Nongovernmental, not-for-profit service providers — from substance abuse and mental health treatment programs to transitional support for formerly incarcerated people, assistance for adults with disabilities and shelters for unhoused people and survivors of domestic violence — called on state leaders Thursday to increase public funding by 9% in the coming fiscal year and 7% in the year after that, adding $482 million to the state’s biennial budget.
“We are fully committed to moving forward as we promised last year to finally provide the resources for the nonprofits,” said Sen. Cathy Osten, D-Sprague, who convened Thursday’s press conference on behalf of the CT Community Nonprofit Alliance.
For a decade, from 2007 to 2017, state funding for nonprofits and nonprofit workers remained flat. According to the Alliance, budget increases in the years since then haven’t made up for the shortfall — particularly as the pandemic both exacerbated demand for services while also making it harder to retain staff, leading to financial troubles for many organizations.
“It’s time to provide the sector with what’s necessary to maintain and expand services on which [many] people depend,” said Gian Carl Casa, the Alliance’s president and chief executive.
Osten, who leads the General Assembly’s Appropriations Committee, has co-sponsored four bills before the legislature this session to boost public financial support.
“We have been totally clear that we expect that the nonprofits will be brought up to the level where they need to be,” Osten said. “This is not a new conversation.”
What is new this year is how much money the state has to spend. Projections for state tax receipts have ticked upward, and surging income, sales and corporation tax receipts will give Gov.
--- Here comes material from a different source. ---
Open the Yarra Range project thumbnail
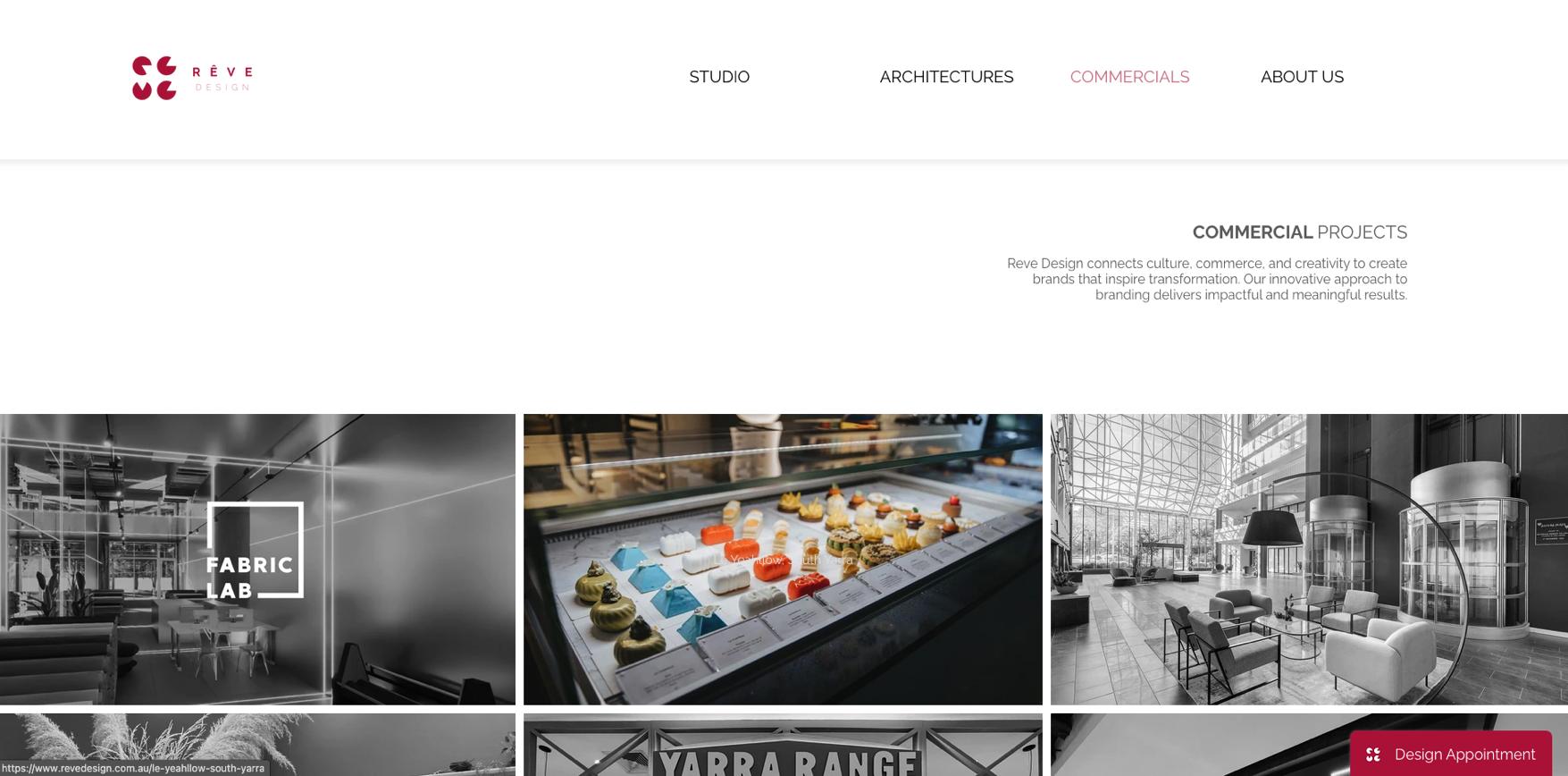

Ned Lamont roughly $600 million in additional revenue to work into his budget.
But the governor has said repeatedly that he wants to preserve “guardrails” on spending.
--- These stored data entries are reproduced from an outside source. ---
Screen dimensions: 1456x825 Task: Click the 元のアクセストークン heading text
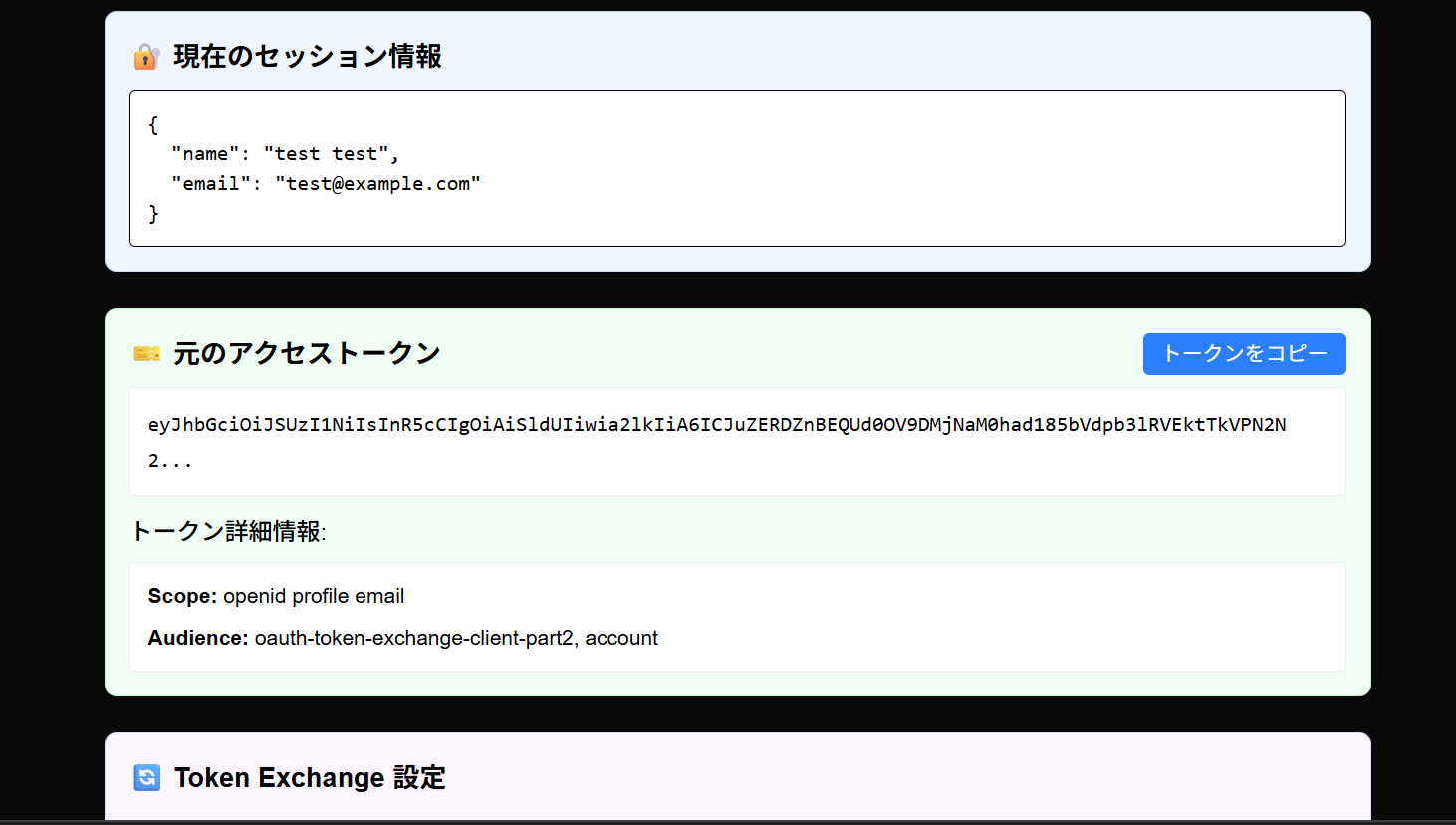click(307, 354)
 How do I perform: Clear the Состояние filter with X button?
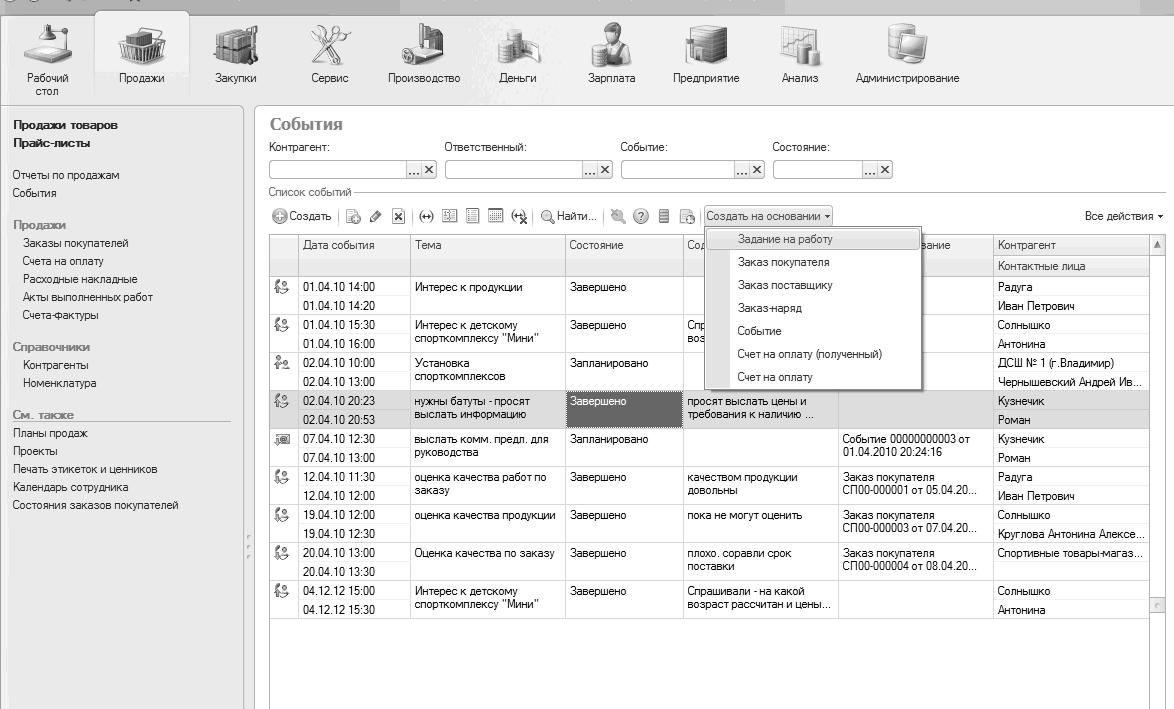(885, 170)
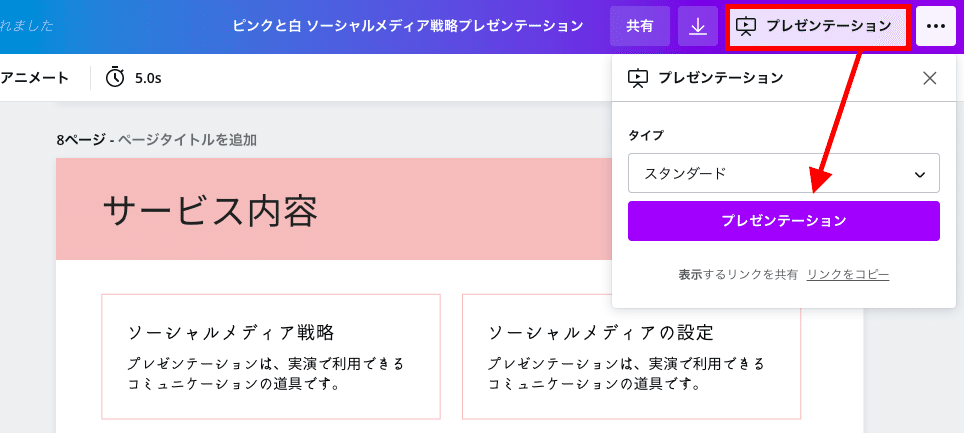Select the ソーシャルメディアの設定 card heading
This screenshot has height=433, width=964.
coord(601,332)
“My message to the legislature is we’ve got to maintain that fiscal discipline,” Lamont told members of the Connecticut Business and Industry Association at a gathering Thursday morning. “For the first time in decades, our fixed costs are not going up as fast as our revenues, and that’s a big thing.”
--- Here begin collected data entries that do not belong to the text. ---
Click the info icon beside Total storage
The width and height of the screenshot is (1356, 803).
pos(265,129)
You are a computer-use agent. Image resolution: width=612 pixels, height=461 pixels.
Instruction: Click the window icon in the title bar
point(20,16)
Too much discipline could lead to other, more painful costs, nonprofit advocates say.
The Alliance estimates Connecticut’s nonprofits employ 115,000 people, or roughly 7% of the statewide workforce. But many of those workers earn so little that they rely on social services like food stamps, heating assistance and state-sponsored HUSKY health insurance, Osten said.
That makes it difficult to retain staff when many could make more money elsewhere, said Luis Perez, board chair of the Alliance and president of Mental Health Connecticut. “How can we assure that we can meet our mission when we are unable to fill positions?” he said. “Our work is about relationship building. So every time that we lose an individual that has a relationship with one of our program participants, that work starts all over again.”
According to a recent survey, half of the Alliance’s nonprofit member organizations have had to establish or increase waiting lists for their services, Perez said.
Tracey Walker of Journey Found, a Manchester-based service provider for adults with intellectual disabilities, said the combined effects of the pandemic, a worsening staff shortage and high inflation forced the organization to turn away dozens of new clients and close two of its programs last year. Fulfilling her organization’s mission “has become harder and harder and harder, particularly over these last three years,” Walker said.
“If not now, when?” Casa said. “When will people who rely on nonprofits see the level of program funding that they were seeing in 2007?”